Mark Twain’s supposed quip that “history doesn’t repeat itself, but it does rhyme” has been in the back of my mind as I followed the recent events in Iraq. The fall of Mosul, Tikrit and Tal Afar, images of prisoners massacred by ISIS fighters and the frenzied call to arms of local militias in Baghdad form a strident counterpoint to the almost serene takeover of Kirkuk and the expansion of the Kurdish Regional Government. And, if we listen carefully, we can hear the underlying leitmotifs of Turkey and Iran, amongst others.

The rhyme of this symphony of death is not to Vietnam. No, this rhyme is to an older, darker and far more discordant conflict, one which saw the cynical manipulation of sectarian violence devastate central Europe and bankrupt the powers that paid for and supported that violence. I am speaking of the Thirty Years War (1618-1648), whose ending, the Peace of Westphalia, underlies the modern system of nation states.

The roots of both conflicts stretch back well over a century, and center around unresolved questions of religious freedom, personal and corporate identity and power politics. Both conflicts are, on the surface, presented as “sectarian” and “religious” while, at the same time, carefully avoiding the simple fact that many extended families contain members in each of these “sects.” And in both conflicts, extremist religious doctrine and propaganda support the systematic de-humanization of opponents.

*Problem to work on:* In the reading text, which conflict does the writer say the recent events in Iraq rhyme with?

*Data for finding displayed items:*
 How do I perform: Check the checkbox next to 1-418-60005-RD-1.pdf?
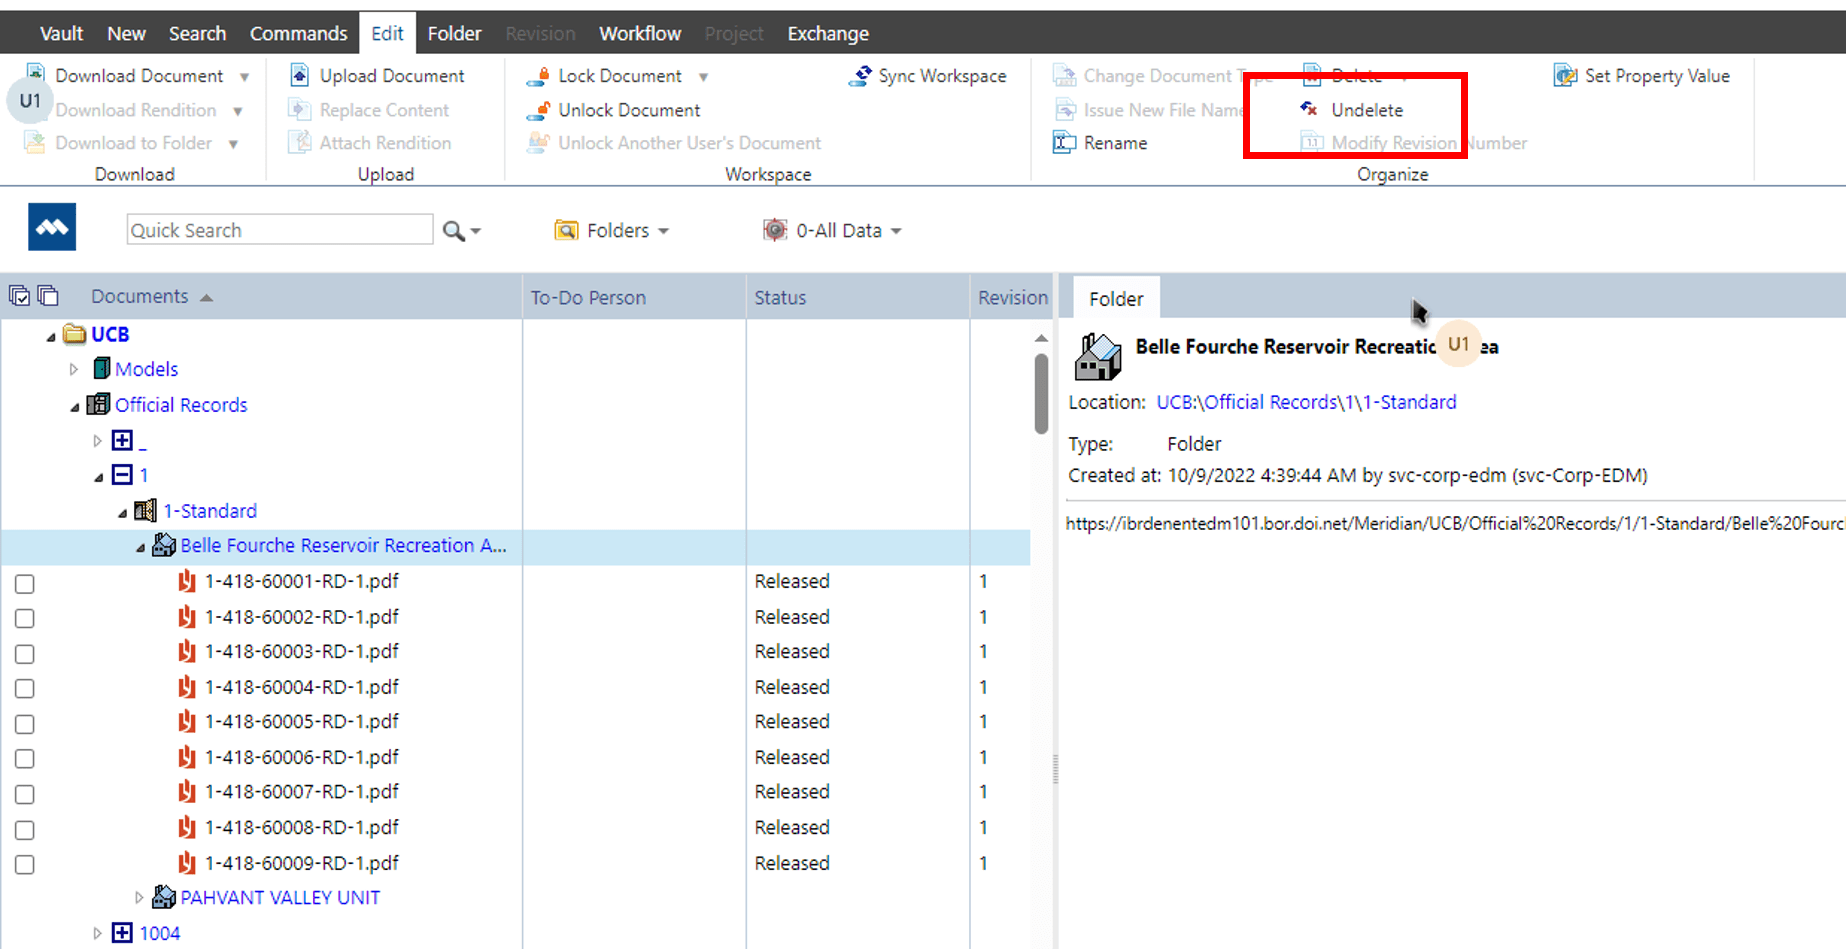coord(24,724)
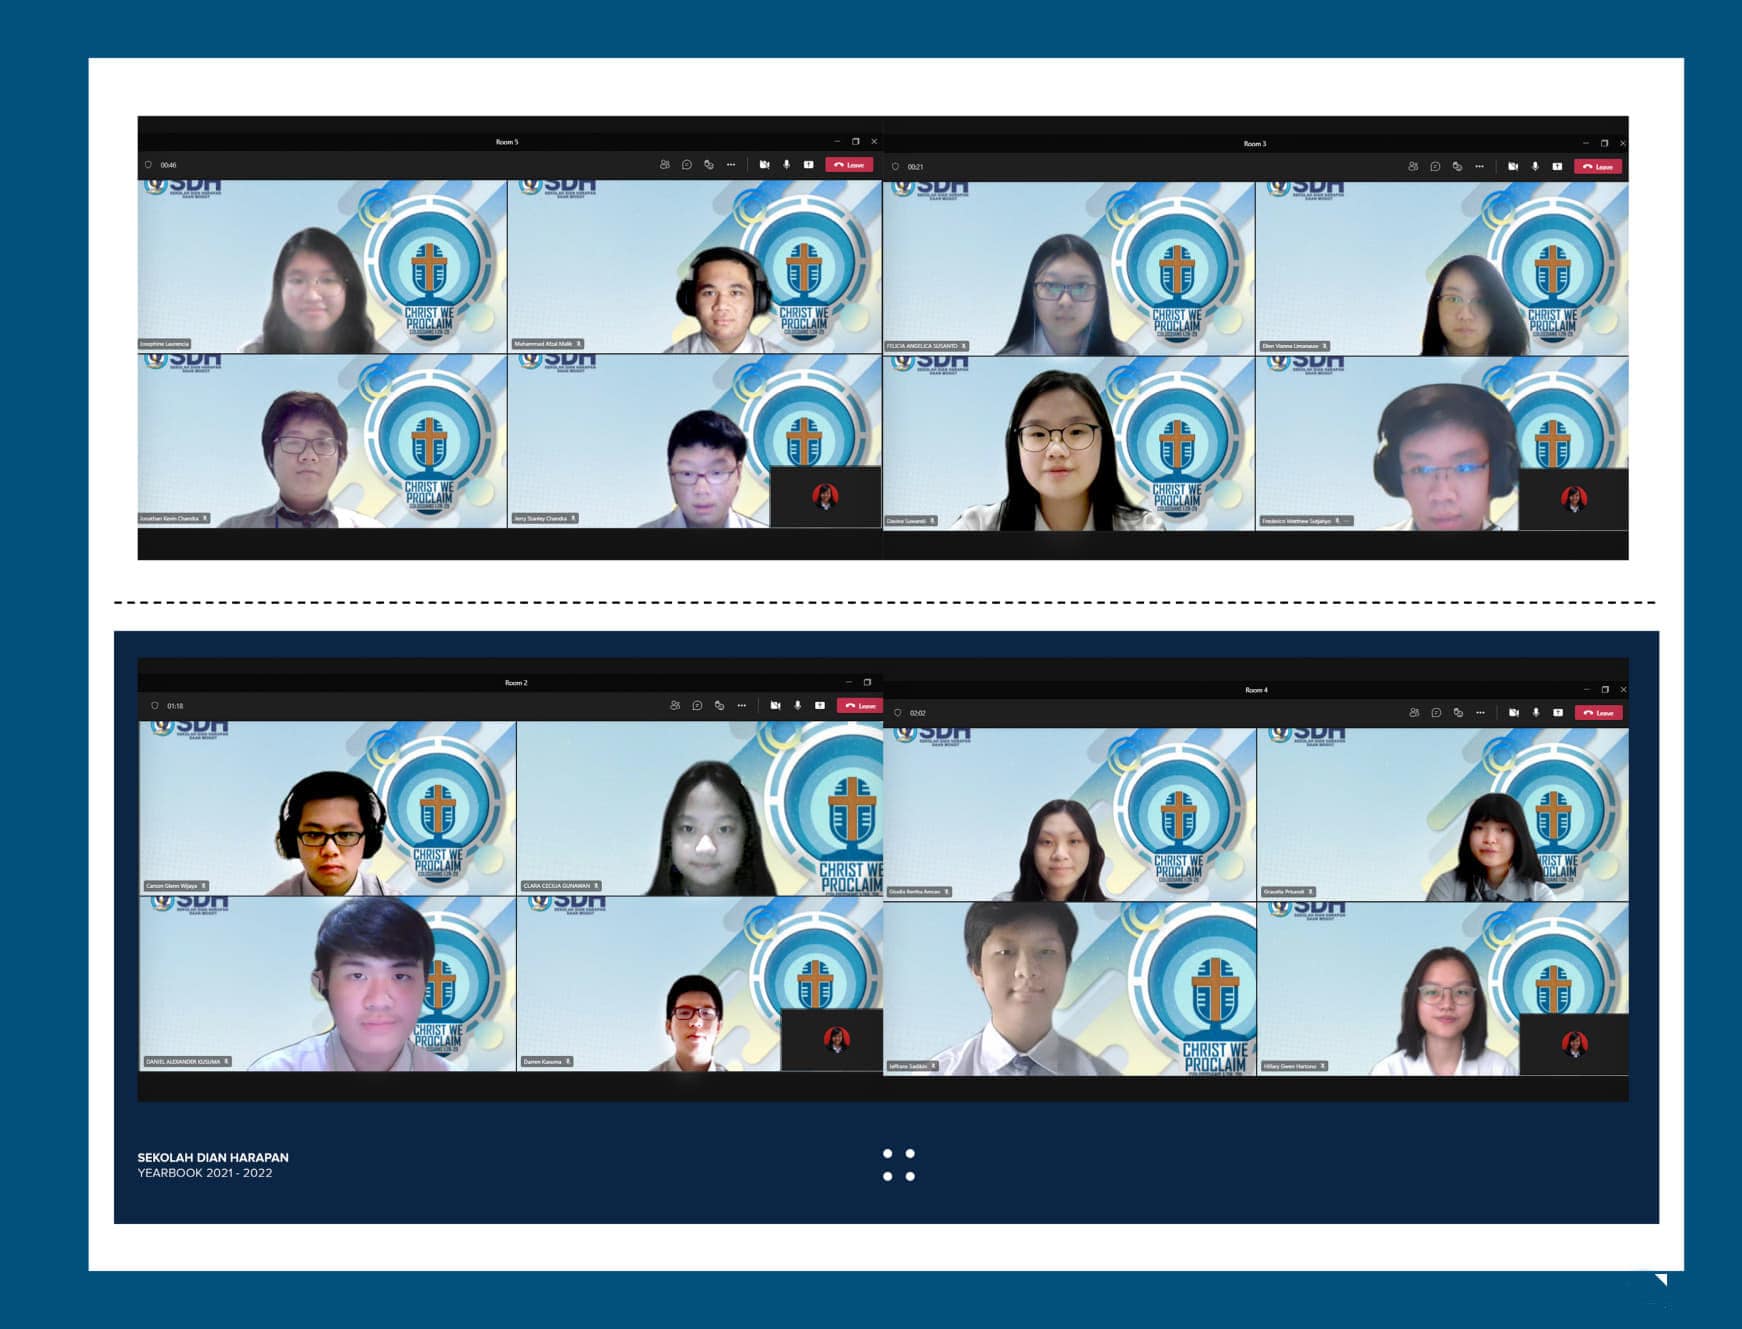This screenshot has width=1742, height=1329.
Task: Show participants in the Room 4 meeting
Action: coord(1414,713)
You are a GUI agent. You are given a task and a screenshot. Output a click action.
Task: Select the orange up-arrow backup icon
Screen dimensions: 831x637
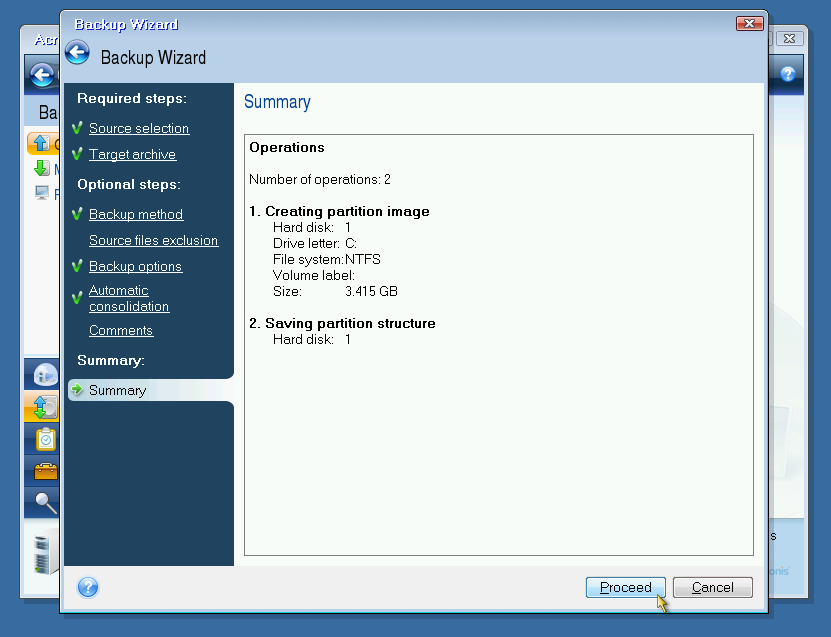click(x=39, y=143)
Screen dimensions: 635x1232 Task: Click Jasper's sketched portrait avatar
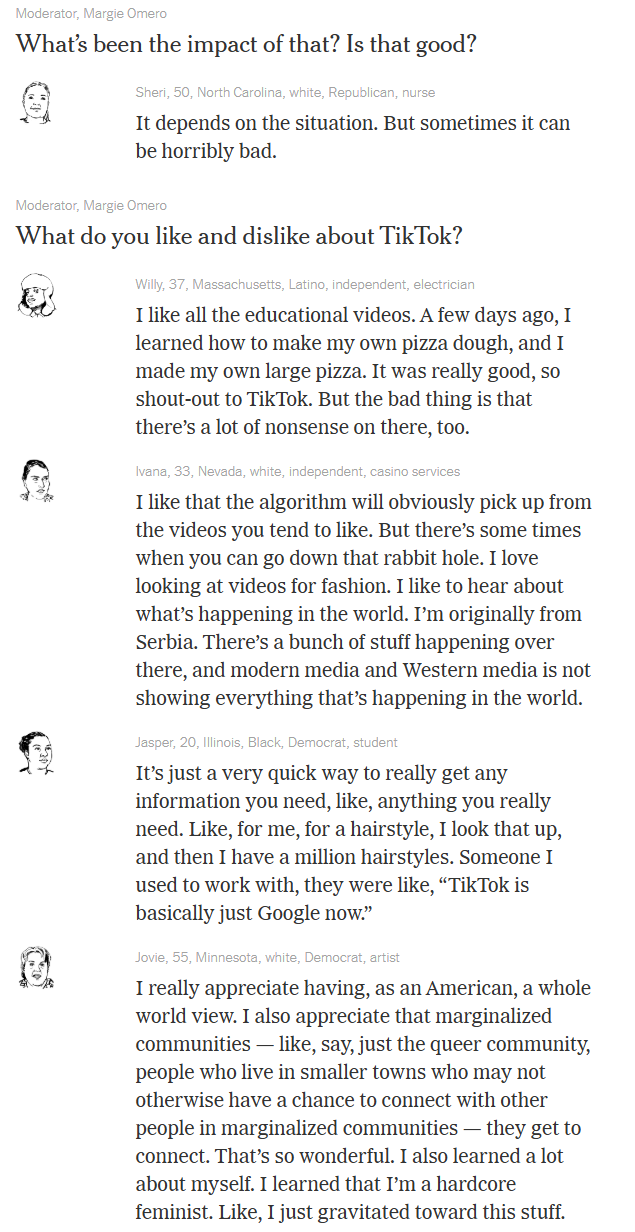(x=36, y=752)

*Exercise result:* The Thirty Years War (1618-1648).